INFORMATION PROVIDED below:

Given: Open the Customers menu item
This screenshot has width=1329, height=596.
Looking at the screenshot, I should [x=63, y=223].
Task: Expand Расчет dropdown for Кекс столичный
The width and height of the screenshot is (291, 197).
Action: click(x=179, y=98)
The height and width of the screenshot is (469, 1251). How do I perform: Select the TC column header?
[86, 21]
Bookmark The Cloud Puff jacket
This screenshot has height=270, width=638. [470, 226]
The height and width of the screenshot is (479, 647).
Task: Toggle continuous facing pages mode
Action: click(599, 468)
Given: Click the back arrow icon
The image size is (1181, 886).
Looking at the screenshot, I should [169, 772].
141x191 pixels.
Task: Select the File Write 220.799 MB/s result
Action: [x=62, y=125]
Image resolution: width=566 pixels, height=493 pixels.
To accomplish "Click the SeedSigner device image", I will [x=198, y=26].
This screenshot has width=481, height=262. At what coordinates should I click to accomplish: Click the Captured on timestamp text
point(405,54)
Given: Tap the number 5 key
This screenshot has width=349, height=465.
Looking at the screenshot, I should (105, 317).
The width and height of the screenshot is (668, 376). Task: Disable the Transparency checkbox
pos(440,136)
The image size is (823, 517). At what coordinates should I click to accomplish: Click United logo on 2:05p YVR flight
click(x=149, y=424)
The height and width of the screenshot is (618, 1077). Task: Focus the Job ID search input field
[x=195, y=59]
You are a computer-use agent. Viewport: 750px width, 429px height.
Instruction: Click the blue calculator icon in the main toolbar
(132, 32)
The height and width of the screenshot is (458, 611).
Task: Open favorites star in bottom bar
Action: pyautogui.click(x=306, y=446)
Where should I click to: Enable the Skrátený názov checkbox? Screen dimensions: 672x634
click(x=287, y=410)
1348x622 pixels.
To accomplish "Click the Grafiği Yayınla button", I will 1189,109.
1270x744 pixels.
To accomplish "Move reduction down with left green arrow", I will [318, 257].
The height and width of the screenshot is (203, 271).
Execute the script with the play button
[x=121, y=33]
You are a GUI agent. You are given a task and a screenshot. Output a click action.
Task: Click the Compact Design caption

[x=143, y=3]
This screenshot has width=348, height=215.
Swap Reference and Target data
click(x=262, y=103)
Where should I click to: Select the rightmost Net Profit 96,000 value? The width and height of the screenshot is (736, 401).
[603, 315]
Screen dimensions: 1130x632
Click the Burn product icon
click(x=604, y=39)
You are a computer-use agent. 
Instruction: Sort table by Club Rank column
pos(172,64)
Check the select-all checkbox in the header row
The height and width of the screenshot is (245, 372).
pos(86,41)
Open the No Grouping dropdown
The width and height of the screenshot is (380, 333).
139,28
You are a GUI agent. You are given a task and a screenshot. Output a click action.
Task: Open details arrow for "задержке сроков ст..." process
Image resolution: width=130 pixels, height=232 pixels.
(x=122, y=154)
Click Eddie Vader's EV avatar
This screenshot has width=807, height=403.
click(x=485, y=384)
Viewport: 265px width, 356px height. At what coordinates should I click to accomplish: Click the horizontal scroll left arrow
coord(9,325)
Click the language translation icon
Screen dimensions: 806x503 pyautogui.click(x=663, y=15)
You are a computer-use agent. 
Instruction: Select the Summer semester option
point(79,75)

End of INFORMATION PROVIDED.

### WHAT YOU SHOULD DO:
Identify the lines above with the word "will". Copy them.

### SOLUTION TO THIS TASK:
To accomplish "Click the SeedSigner device image", I will [x=198, y=26].
To accomplish "Click the Grafiği Yayınla button", I will 1189,109.
To accomplish "Move reduction down with left green arrow", I will [318, 257].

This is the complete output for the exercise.